Arizona Public Service's Diverse Solar Portfolio

By Barbara Lockwood

The utility operates one of the country's largest thermal-solar central generating plants and encourages wide installation of photovoltaic arrays on rooftops. It has a program to get PV arrays installed specifically on school rooftops, providing the buildings with power while introducing students to the benefits of solar technology.

One day our world will be powered entirely by renewable energy. While we can debate when this will occur, we cannot debate whether it will occur. In the past, we have seen starts and stops when it comes to renewable energy. But now, geopolitical imperatives, energy concerns, natural disasters and grassroots support all point in the same direction. We are already beyond the point of no turning back.

At the vanguard of this change is Arizona Public Service, the state’s largest and longest serving utility. APS has developed a diversified portfolio of renewable generation resources, including wind, biomass, biogas, geothermal and the most important renewable resource for Arizona, solar. Its 750 megawatts of solar capacity represents a highly diverse portfolio of technologies, including solar electric systems, solar water heaters and utility-scale plants, both photovoltaic and thermal.

Solana, one of the largest solar plants in the United States, is a thermal generator being built about 70 miles southwest of Phoenix. It will provide enough electricity to meet the needs of 70,000 Arizona customers. APS has committed to purchasing all the plant's output for the next 30 years.

In the Solana facility, parabolic mirrors will track the sun and focus solar energy onto a heat transfer fluid. In an exchanger, the liquid will convert water to steam, which will drive the plant’s turbines to create electricity. The thermal energy in the fluid can also be stored and used at a later time to generate electricity.

This means that APS customers will be able to receive solar energy even after the sun goes down.

Another major project in APS’s solar portfolio is the AZ Sun program. Here, the company is investing more than $800 million to build 200 MW of solar throughout the state. To date, installations amounting to 86 MW are in operation, with another 64 MW in construction and 50 MW awaiting final regulatory approval.
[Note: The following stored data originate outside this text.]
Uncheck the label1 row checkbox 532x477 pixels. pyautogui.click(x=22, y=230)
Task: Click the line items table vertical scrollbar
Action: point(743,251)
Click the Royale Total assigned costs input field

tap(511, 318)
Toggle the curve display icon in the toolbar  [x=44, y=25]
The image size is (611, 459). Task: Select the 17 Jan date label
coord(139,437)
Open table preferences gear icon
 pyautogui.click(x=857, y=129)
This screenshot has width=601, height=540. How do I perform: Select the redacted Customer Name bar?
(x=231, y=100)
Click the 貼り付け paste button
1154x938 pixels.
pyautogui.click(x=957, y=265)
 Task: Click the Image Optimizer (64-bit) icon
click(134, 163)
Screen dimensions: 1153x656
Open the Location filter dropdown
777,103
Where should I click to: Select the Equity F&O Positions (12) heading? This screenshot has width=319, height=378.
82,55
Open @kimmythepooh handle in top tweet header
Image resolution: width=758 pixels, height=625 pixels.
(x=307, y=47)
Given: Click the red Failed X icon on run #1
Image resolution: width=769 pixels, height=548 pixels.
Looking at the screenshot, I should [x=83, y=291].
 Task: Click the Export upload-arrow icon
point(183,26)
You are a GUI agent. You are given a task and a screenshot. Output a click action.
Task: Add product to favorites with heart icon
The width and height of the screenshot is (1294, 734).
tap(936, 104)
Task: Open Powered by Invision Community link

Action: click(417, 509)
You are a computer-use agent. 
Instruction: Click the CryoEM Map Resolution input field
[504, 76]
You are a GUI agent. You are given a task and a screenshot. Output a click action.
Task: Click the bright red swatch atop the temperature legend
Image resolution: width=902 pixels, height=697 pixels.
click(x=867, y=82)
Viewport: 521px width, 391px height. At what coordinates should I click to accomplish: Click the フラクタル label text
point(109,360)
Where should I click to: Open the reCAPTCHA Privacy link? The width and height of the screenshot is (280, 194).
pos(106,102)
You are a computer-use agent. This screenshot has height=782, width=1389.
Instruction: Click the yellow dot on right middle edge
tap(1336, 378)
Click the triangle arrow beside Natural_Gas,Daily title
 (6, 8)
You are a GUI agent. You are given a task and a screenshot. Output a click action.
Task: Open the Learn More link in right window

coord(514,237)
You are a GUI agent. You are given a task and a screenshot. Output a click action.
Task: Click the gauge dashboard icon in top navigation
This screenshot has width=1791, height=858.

One element in this program, the 35 MW Foothills project, is located on state land that APS has leased for 35 years. The $10 million leasing proceeds go to the State Land Trust, primarily Arizona Common Schools, supporting grades K through 12. This model for utility-scale solar development has been recognized as a best practice around the country.

In addition to large solar projects, more than 20,000 APS customers have installed solar arrays on their homes and businesses. These systems can be as small as 2 kilowatts, like those on homes in Flagstaff, or as big as 20 megawatts or more, like the roof-top system at Arizona State University.

As we transition to renewable energy, we must look to the future. This means looking to our children, who need to learn about the changing world and get a glimpse of their future. It means bringing solar into their everyday lives. And the best place to make that happen is their schools.

APS has brought solar to more than 300 schools in 70 school districts across Arizona, resulting in more than 100 MW of solar. Students at these schools are getting an up-close and personal experience of how solar energy works and the benefits it brings.

The schools program provides the opportunity to “go solar” in two different ways. Schools can work directly with APS or with a qualifying solar contractor. In working with APS, the school is provided a solar system (free of charge), which APS owns, operates and maintains for the life of the system. In exchange for hosting the system, the school receives a special, fixed rate for the approximate output of the solar system, allowing the school to stabilize its energy costs. Each school is also provided the ability to have the students monitor, in real-time, the energy output of their school’s electric system. Teachers are encouraged to find ways to incorporate this learning opportunity into their curriculum.

Schools can also own the solar electric system themselves or work with a third-party solar provider. In either case, APS provides financial incentives to the school to help lower the cost of installing the system. If the system is not owned by the school, a third-party will own, operate and maintain the system. The school and the third-party then work out an agreement on how the school will pay for the output of the solar electric system.

Altogether, APS has committed to spend more than $300 million on solarizing schools.

Whether it’s installing small roof-top solar electric systems on schools in Phoenix, a large solar thermal plant in Gila Bend or a wind farm on the road to the Grand Canyon, renewable and solar energy are thriving in Arizona today. With the continuing development of renewable energy, APS and its customers are headed on the right path toward a brighter future.




Barbara Lockwood is the General Manager of Energy Innovation for Arizona Public Service (APS), managing APS’s expanding solar generation fleet, renewable energy programs and technology innovation efforts. As the company’s chief technology strategist, she led development and implementation of a self-healing grid program, energy storage systems, home energy management and electric vehicle programs. She joined APS in 1999, having begun her career at DuPont as a chemical engineer and manager. She holds a Bachelor of Science in Chemical Engineering from Clemson University in South Carolina and a Master of Science degree in Environmental Engineering from Georgia Institute of Technology.